Magnetic particles for intracellular protein delivery

The capability of 1 μm and 2.8 μm magnetic particles to intracellularly deliver cargo proteins

In a recently published paper, researchers of the CIBER-BBN and the University Autonoma de Barcelona demonstrated that magnetic microparticles of 1 and 2.8 μm of diameter, in combination with an appropriate magnetic force, could greatly decrease the time needed to interact with and enter target cells, a clear advantage over other types of drug delivery systems.

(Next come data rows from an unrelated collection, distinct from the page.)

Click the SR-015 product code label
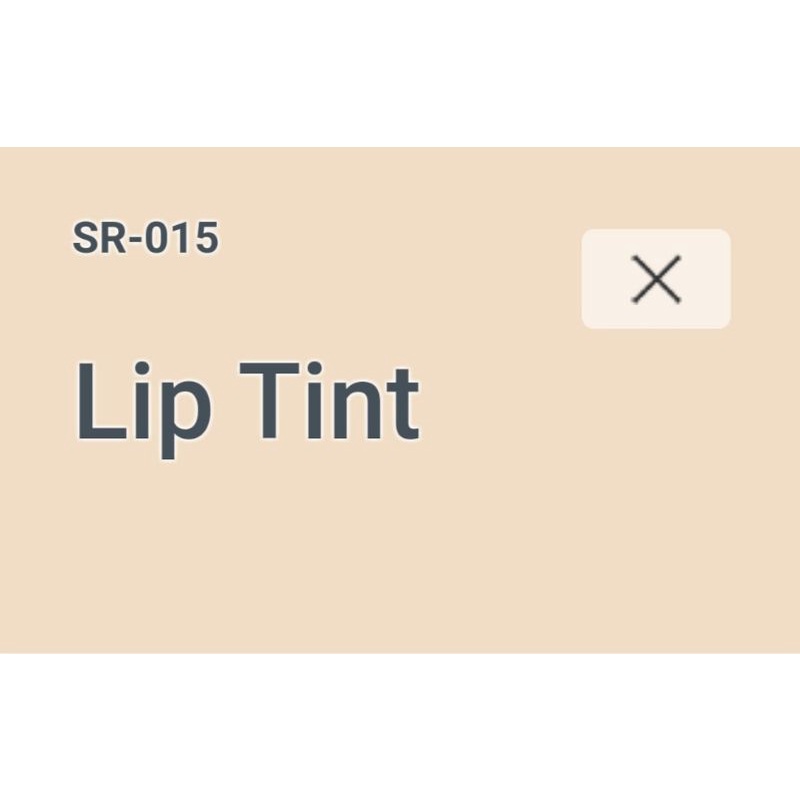 [145, 239]
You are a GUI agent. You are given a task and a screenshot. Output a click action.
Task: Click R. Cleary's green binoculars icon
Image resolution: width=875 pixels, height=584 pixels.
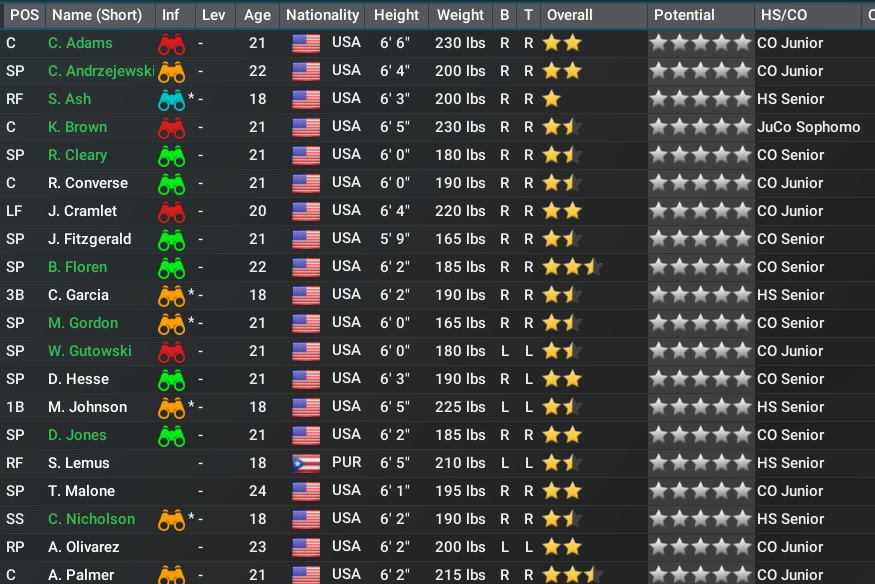[x=171, y=156]
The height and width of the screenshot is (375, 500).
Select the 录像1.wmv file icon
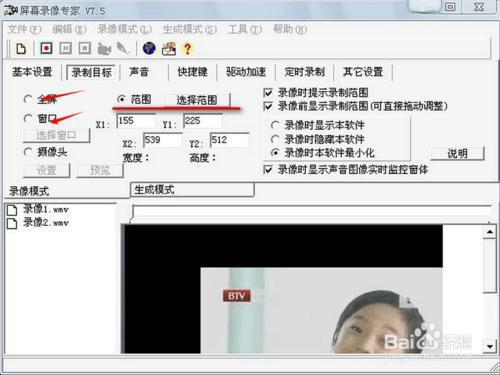click(12, 210)
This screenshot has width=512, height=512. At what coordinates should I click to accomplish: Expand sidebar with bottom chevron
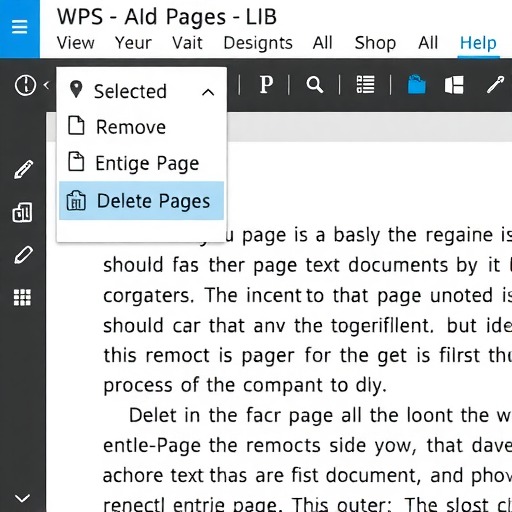[22, 498]
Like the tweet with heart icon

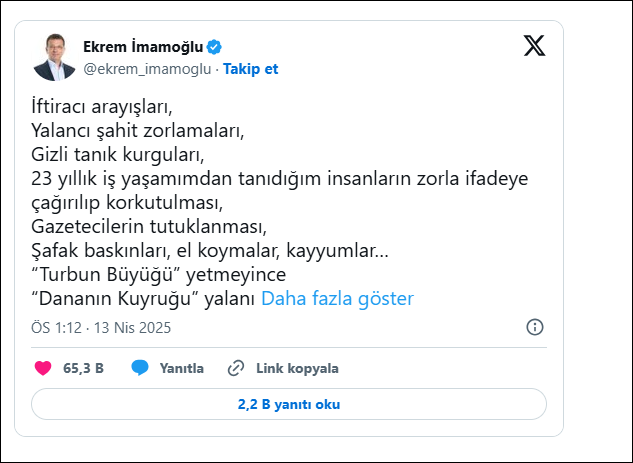[43, 368]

The two main bottlenecks for the use of micro and nanoparticles in drug delivery are the administration pathway (i.e., how to reach the target cell) and how to achieve efficient cellular uptake of the drug-material conjugates. Magnetic particles easily overcome the first problem as they can be targeted to specific locations through the application of a magnetic field gradient. However, a successful drug delivery system also needs to overcome the second bottleneck. As proteins are generally unable to cross the membrane barrier of eukaryotic cells, the interaction of the drug carrier (nano- and microparticles) with cell membranes is a key factor to consider. Two main steps of this interaction between vehicle and membrane are the adhesion of the particles to the membranes and their subsequent engulfment by these membranes. The small magnetic nanoparticles (<100 nm) used as drug carriers, penetrate with high efficacy, but they end on the endosomal route. By contrast, the larger particles remain membrane-linked. This specific localization is especially appealing to greatly simplify the delivery of hormones, growth factors, antagonists, and other cell signaling effectors,

This scientific publication demonstrates the capability of large (1 and 2.8 µm of diameter) magnetic particles to intracellularly deliver cargo proteins, driven by a magnetic field gradient, opening the way to use the proposed drug delivery system for the design and engineering of novel particulate vehicles for therapeutic, diagnostic, and theranostic applications. The authors have also proved that such large magnetic particles used as internalizing drug carriers are fully biocompatible. In this sense, they showed that the engulfment of such large magnetic particles, driven by the magnetic field gradient, does not result in any loss of cell viability or morphological aberrations of the target cells.

The materials and method section describes that part of the process was done “with a precision magnetophoresis system from Sepmag Systems (STEPMAG 125).” (The current equivalent model is the SEPMAG® A200ml).

In addition to the improvement and scalability of the magnetic particles functionalization processes, Sepmag systems allow working with a constant and well known magnetic force. That will allow testing at different force intensities, improving the reproducibility and optimization of the magnetic particle internalization protocols.